• [Work to complete]
Transcribe, word for word and with nothing extra, the line containing "Open timestamp 27 de octubre 6:22 p. m." and each line that comes after it in the entries.

Saved entries
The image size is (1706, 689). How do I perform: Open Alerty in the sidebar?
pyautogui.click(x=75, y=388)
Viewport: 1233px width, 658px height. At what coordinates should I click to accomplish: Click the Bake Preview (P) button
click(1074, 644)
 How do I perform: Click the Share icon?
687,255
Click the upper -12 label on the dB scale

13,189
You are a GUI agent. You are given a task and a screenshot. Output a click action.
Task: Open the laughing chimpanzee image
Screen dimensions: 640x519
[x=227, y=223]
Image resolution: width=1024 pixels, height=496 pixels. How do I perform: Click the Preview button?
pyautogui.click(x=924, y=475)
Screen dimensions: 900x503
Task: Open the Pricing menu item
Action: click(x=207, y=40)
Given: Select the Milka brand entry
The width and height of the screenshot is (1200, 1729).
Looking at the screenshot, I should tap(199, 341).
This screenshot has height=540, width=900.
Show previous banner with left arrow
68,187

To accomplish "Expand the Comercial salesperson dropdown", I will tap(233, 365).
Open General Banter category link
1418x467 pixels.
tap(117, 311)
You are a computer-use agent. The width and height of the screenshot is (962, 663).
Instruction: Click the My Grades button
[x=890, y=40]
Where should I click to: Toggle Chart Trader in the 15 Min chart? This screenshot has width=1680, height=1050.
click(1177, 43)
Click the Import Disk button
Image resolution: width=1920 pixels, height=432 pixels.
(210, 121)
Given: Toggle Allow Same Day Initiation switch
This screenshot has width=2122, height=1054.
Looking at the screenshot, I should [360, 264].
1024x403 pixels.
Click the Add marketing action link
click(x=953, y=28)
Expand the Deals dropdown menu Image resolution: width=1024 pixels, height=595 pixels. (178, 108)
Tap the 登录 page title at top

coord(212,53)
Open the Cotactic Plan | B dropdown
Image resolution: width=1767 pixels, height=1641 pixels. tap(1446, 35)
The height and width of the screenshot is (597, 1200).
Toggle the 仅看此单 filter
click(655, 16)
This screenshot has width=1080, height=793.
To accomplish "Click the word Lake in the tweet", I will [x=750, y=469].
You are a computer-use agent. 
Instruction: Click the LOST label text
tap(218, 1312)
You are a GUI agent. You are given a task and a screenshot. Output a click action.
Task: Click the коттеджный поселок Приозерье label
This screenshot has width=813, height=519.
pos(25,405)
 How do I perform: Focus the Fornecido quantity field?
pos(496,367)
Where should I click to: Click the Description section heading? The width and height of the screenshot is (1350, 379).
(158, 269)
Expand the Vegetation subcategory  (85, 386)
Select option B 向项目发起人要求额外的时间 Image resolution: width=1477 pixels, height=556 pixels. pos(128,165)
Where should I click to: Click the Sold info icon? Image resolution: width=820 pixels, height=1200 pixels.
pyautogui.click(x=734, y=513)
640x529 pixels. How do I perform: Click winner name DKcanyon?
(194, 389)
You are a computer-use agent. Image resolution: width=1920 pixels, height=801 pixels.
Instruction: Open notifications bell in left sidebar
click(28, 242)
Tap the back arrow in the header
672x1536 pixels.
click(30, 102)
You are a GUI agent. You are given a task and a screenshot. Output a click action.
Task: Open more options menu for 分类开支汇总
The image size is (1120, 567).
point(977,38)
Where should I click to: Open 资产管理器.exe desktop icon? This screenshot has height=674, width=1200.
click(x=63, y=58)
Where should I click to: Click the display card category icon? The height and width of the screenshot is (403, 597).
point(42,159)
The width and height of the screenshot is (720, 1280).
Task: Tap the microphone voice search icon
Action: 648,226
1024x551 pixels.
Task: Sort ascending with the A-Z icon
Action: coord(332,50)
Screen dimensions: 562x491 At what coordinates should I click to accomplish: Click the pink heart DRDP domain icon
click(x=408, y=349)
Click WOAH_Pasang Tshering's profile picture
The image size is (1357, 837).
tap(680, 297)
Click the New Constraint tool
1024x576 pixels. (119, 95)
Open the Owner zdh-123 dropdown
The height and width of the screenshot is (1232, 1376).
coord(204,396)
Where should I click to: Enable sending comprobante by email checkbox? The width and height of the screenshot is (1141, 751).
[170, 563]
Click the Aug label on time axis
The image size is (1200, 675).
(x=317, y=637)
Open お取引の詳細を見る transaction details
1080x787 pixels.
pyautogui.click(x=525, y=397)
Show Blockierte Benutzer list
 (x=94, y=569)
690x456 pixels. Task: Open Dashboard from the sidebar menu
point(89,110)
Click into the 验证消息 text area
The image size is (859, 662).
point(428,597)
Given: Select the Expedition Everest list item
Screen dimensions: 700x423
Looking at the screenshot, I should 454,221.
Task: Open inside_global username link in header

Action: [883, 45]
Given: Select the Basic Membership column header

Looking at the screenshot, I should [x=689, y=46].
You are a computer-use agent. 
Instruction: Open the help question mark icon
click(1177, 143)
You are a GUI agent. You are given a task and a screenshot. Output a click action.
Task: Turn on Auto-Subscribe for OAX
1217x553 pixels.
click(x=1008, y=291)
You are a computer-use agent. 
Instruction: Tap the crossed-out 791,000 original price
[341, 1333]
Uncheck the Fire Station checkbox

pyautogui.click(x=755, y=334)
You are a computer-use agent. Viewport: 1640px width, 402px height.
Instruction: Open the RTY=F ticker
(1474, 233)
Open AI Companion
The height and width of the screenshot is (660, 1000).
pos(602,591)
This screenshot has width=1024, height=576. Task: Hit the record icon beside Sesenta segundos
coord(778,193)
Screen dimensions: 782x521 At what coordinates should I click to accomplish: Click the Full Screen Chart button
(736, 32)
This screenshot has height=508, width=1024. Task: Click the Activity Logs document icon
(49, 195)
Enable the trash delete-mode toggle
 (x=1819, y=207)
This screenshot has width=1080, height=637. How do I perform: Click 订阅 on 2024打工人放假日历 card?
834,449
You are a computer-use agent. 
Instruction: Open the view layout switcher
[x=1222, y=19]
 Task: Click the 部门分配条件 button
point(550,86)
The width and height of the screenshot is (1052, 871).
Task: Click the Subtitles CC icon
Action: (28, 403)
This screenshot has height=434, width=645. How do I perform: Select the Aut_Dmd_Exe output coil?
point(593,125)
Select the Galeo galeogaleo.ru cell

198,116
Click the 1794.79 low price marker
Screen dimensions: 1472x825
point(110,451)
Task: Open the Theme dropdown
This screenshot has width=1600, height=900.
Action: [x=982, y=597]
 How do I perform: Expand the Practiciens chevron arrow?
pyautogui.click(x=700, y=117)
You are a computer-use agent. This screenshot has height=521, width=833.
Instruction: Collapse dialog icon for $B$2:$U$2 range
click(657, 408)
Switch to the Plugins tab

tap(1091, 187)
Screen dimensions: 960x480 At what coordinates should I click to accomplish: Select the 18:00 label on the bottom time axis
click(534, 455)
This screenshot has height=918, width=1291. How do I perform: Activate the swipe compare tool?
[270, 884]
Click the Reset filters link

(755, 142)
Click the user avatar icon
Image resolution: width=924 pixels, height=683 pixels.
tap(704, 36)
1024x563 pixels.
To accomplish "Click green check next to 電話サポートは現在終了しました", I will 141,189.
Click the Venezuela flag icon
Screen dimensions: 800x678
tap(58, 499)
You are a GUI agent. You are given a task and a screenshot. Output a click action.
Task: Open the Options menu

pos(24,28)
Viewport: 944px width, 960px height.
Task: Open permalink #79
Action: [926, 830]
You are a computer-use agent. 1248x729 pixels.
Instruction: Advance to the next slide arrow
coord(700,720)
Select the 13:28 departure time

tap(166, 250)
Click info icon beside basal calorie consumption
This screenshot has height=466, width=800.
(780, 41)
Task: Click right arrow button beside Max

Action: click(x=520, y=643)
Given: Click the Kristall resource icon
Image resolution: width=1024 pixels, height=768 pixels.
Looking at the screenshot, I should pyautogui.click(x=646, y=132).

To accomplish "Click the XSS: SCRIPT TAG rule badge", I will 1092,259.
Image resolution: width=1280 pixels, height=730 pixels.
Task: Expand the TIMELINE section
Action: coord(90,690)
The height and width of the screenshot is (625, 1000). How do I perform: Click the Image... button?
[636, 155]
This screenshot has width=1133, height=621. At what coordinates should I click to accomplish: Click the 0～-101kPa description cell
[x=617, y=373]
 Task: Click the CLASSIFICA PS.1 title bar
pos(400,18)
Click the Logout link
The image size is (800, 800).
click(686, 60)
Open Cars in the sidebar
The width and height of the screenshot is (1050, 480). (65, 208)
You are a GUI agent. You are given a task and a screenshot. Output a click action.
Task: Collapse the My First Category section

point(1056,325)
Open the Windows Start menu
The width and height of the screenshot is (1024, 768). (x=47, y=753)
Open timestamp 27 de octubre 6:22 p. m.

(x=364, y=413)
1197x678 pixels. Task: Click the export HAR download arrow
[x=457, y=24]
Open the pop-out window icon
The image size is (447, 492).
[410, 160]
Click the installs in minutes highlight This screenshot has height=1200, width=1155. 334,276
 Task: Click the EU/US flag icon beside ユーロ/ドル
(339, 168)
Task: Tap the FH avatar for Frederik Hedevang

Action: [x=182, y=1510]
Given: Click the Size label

• [Task response]
Open timestamp 27 de octubre 6:22 p. m.

(x=364, y=413)
1197x678 pixels. Task: Click the export HAR download arrow
[x=457, y=24]
Open the pop-out window icon
The image size is (447, 492).
[410, 160]
Click the installs in minutes highlight This screenshot has height=1200, width=1155. 334,276
 Task: Click the EU/US flag icon beside ユーロ/ドル
(339, 168)
Task: Tap the FH avatar for Frederik Hedevang

Action: [x=182, y=1510]
Given: Click the Size label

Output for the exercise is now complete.